Article 107. The method of organization of the Auditing Department and the qualifications of auditors shall be fixed by law. During his term of office the auditor shall not be dismissed or transferred to any other duty or his salary reduced except in accordance with the law. The manner of punishment of auditors shall be fixed by law.

Article 108. The Chief of the Auditing Department shall be elected by the Senate. The Chief of the Auditing Department may attend sittings of both Houses and report on the audit with explanatory statements.

Now even to those who are not over-familiar with constitutional enactments the aim and purpose of these Articles should be tolerably clear: they were drafted to secure the real independence and supremacy of the National Assembly and to serve as checks against abuses which experience had shown were the chief dangers.

Article 32 had a certain technical importance owing to the 1918 Presidential election, which has now taken place. Articles 35 and 75, placing the Senate in a very strong constitutional position vis-à-vis the Chief Executive, and restricting his power over the Lower House, were looked upon by the militarist party as their death-warrant; whilst Article 82, which strictly defines the President's action when a vote of want of confidence in the Cabinet Ministers is passed, contains the very essence of the whole constitutional fight. Article 92 dealing with the President's suspensive veto has been looked upon as hardly less important: and the two concluding Articles, in which Audit is so strictly defined and the control over the National Purse retained by this method after supplies have been actually voted—has been one of the bitterest subjects of dispute. Finally, just before the rupture, a proposal to tack on to the Constitution an additional chapter on local government, dealing with the governing of the provinces, had taken such concrete form that a complete draft had been made; and as in this draft the powers given to Provincial Assemblies were very large, the sweeping-away of the Tu-chün system was imminent.

In June, 1917, although the question of an immediate declaration of war against Germany and Austria was the technical reason, this parliamentary question brought the expected crisis. For the second time in the brief life of the Republic the party with whom power really rested—the military element—saw its existence openly menaced. Accordingly, after a long and bitter struggle behind the scenes, President Li Yuan-hung was finally intimidated into promulgating a Mandate of Dissolution, although he had no constitutional right to do so; and as the capital was already under the control of the military, Parliament was forced to scatter.

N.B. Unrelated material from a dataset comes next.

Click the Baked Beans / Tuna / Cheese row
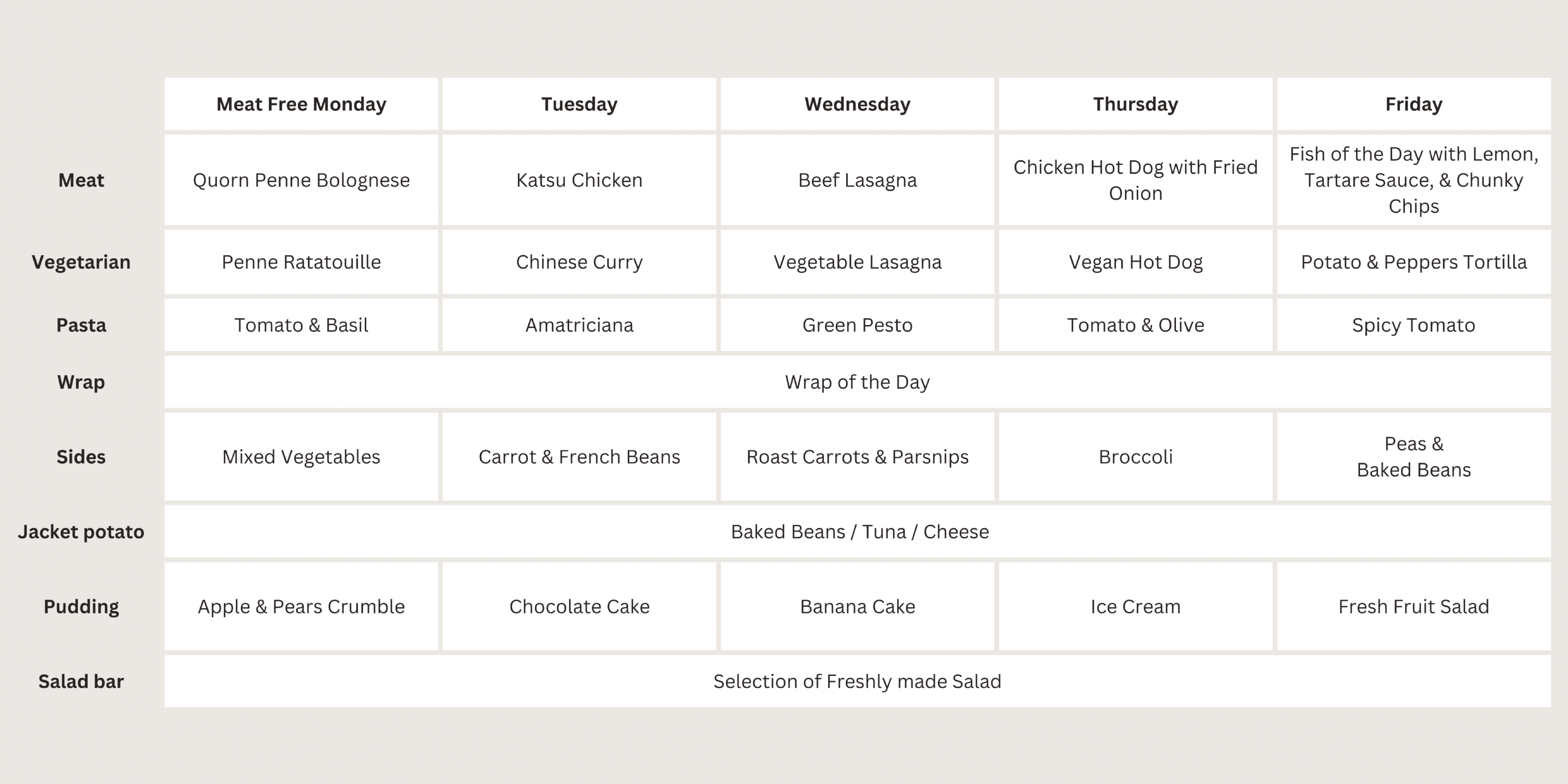pos(859,532)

No doubt it was the fact that the immediate sequel to this dissolution was a burlesque restoration of the Manchus, lasting eleven days, which confused the Northern military party. Had they been well-advised, they would have hastened the summoning of a new Parliament on the valid election law of 1913 and sought a compromise on the seven Articles. But finding the field absolutely free—after they had thrown down the Manchus again—and being fearful of the future, they summoned a packed and illegal National Council, under the so-called authority of the provisional Constitution; instructed this body to alter the election law, and then held a general election which sent to Peking two greatly-reduced, packed Houses in time to carry out the quinquennial Presidential election. Their official candidate, curiously enough, was probably the best man in China, Hsü Shih-chang, a former viceroy, who by training and natural inclination is sufficiently broad-minded to settle the problem—if supported. Elected six months ago his tenure of office has already brought improvement; and now that an actual peace conference has assembled in Shanghai to settle the dispute between North and South, hopes are reviving that the common sense of the Chinese race will win a lasting victory.

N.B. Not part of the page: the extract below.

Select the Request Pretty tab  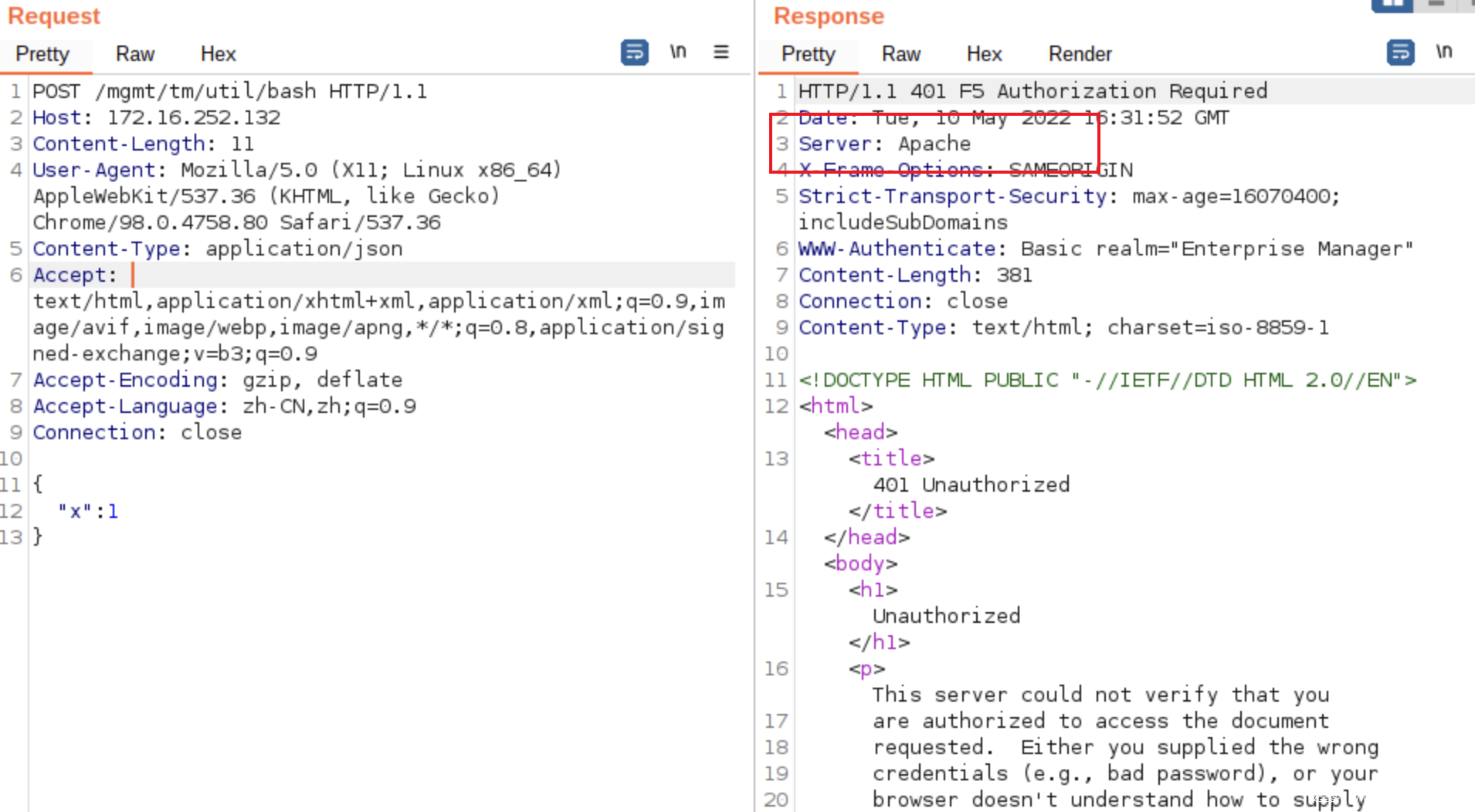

For fifteen months, however, desultory civil war between North and South has destroyed the fertile regions of Hunan, Szechuan, and Shensi provinces; and until the Allies, after much pressure, sent in Joint Notes on the necessity of instant internal peace, there were no signs that the two great divisions in the country could do more than continue their watchful drifting and thereby intensify the turmoil.

III

Now it must be plain from this account that something has been radically wrong with foreign diplomacy as well as with Chinese hearts for such a record to stand to the discredit of Peking. The type of diplomatic agent the several Allied governments have maintained in the Chinese capital during the Republican period has not been the type which the conditions emphatically call for. With the exception of the United States, which are represented by a professor of political and economic science, all the Allied representatives since the inception of the Republic have been men lamentably untrained in the part played in the governing of their own countries by their own Legislatures. Had this not been so, no such stupidity would have been shown as in 1913, when with a golden opportunity to enforce constitutionalism on the leader of the militarists—Yuan Shih-kai—by demanding Parliamentary ratification of a prime financial measure, and thus securing once and for all that financial centralization in China was based on legislative acts, foreign ministers deliberately assisted the Dictator to make a coup d'état by means of foreign money—and thus gave the quarrel a vicious international character. The day has surely passed when such things can be tolerated; but until England, France, Italy, Russia, and Japan publicly repent, and send as envoys to the Chinese capital men specially selected by virtue of a long parliamentary experience in their own countries—plenipotentiaries who thoroughly understand the necessity of the supremacy of the Legislature even in China—there will be no great improvement in the methods of government in Peking. For China to-day leans absolutely and entirely on the West—no matter what else may be pretended; and instead of rebuffing the widespread desire to benefit by the superior political knowledge of Europe and America, that desire should be stimulated in every possible way and the fact made perfectly clear by the acts of the accredited foreign representatives that a strong government, based on constitutionalism, is their one and only concern.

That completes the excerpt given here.